L’anno passato è stato poco meno di 238 milioni di euro il contributo statale andato ai Comuni siciliani. In testa c’è stata la Lombardia, che ha assorbito il 20,85 per cento del fondo; dato che, facendo riferimento all’acconto 2021, salirà oltre il 24. Dopo ci sono il Lazio (dal 9,79 al 12,07), il Veneto (dall’8,93 al 10,63), l’Emilia Romagna (dal 7,94 all’8,26). La prima regione del Sud è la Campania, a cui è spettato il 7,51 per cento delle somme erogate nel 2020, mentre per quanto riguarda l’acconto 2021 si è dovuta accontentare del 5,47. «Per noi amministratori del Meridione, le difficoltà causate dal Covid sono ancora più gravose – sostiene Alì -. Già in periodi normali dobbiamo fare i salti mortali per garantire servizi che altrove non vengono messi in discussione». Per il primo cittadino acese, le valutazioni fatte dal governo centrale avrebbero dovuto tenere conto anche della capacità di ripresa di un territorio sfavorito rispetto a uno più dinamico. «Per le regioni più ricche la ripartenza sarà più semplice, in Sicilia invece rischiamo di rimanere ancora più impantanati», agigunge Alì. Che, insieme ai sindaci del comprensorio Acese, ha dovuto pagare un duplice dazio. «Le somme calcolate dal governo fanno leva su dati del 2019, un anno in cui – conclude – parte dei tributi da noi erano già stati sospesi per andare incontro alle difficoltà seguite al terremo di santo Stefano del 2018».
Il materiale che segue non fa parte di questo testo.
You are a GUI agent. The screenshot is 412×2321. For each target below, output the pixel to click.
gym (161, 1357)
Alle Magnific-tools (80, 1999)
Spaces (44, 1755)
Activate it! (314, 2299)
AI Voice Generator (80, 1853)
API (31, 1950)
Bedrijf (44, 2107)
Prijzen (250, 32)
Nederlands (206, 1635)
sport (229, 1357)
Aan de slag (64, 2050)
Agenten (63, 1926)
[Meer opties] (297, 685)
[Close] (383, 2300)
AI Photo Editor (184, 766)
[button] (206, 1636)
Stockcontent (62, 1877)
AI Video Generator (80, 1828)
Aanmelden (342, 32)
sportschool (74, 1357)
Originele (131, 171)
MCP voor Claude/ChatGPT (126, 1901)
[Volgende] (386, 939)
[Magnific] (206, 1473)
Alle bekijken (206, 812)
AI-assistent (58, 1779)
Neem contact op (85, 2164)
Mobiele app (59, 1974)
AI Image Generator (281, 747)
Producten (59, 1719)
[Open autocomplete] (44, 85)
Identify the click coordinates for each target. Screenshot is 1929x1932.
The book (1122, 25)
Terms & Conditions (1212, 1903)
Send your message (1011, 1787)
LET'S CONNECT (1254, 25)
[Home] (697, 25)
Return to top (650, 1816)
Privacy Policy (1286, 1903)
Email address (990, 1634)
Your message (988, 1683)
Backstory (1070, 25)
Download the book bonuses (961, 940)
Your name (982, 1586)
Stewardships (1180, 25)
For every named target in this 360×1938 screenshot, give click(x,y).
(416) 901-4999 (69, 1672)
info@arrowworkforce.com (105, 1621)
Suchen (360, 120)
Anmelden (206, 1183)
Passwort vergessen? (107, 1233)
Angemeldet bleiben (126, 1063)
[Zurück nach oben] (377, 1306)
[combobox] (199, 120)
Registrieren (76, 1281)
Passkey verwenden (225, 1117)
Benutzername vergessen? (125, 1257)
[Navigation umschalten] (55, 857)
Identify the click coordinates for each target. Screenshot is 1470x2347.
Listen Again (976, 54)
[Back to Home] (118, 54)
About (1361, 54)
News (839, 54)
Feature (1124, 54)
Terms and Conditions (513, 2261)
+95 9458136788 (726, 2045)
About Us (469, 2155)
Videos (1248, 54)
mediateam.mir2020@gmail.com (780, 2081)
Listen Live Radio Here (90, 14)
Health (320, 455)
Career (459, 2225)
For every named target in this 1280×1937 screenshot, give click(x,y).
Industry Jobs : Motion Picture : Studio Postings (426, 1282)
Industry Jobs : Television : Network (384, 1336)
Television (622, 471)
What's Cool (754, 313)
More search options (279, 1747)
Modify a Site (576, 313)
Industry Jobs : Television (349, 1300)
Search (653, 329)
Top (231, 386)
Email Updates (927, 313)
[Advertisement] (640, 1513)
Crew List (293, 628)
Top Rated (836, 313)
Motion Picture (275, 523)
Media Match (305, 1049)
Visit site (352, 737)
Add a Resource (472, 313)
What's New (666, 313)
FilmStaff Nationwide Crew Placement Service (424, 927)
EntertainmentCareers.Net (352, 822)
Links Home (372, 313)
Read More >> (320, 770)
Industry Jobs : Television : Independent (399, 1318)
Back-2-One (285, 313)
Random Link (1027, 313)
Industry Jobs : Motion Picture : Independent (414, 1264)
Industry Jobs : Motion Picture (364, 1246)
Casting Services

Un altro spunto di riflessione arriva poi dalla considerazione del numero di abitanti che risiede in ogni regione. Nella classifica delle quote pro-capite, la Sicilia è all’ultimo posto in classifica sia nella ripartizione del 2020 che in quella riguardante il primo acconto 2021. Nel primo caso, a fronte di una media ipotetica di 70,78 euro, che equipara tutti gli italiani indipendentemente dal luogo in cui vivono, a ogni siciliano è stata assegnata la somma di 48,79 euro. A stare sopra la media sono le regioni del Nord: Trentino Alto Adige (127,23 euro), Valle d’Aosta (113,51), Toscana (88,51), Lombardia (87,73), Veneto (77,26), Emilia Romagna (75,05), Lazio (71,80).
Tuttavia se gli amministratori locali fanno i conti con le cifre concordate dai ministeri dell’Economia e degli Interni, chiedendosi come fare quadrare le poste in bilancio, gli stessi numeri non destano scalpore a Carlo Amenta, docente di Economia e gestione delle imprese all’Università di Palermo. «Parliamo di un ristoro che non è legato alla povertà, ma al mancato gettito e questo è inevitabilmente legato al Pil della Regione – commenta Amenta a MeridioNews -. Essendo una regione povera, è normale che la somma che spetta alla Sicilia sia tra le più basse». In tal senso per il docente ha poco senso anche ragionare sulla capacità di riscossione limitata che si registra spesso al Sud: «L’evasione è un problema, ma che c’era prima e che c’è adesso. Il punto è che non ci troviamo davanti a un’iniziativa perequativa, in cui si punta a ridurre il distacco tra Nord e Sud, ma a una fotografia – conclude – di quella che era la situazione precedente al Covid».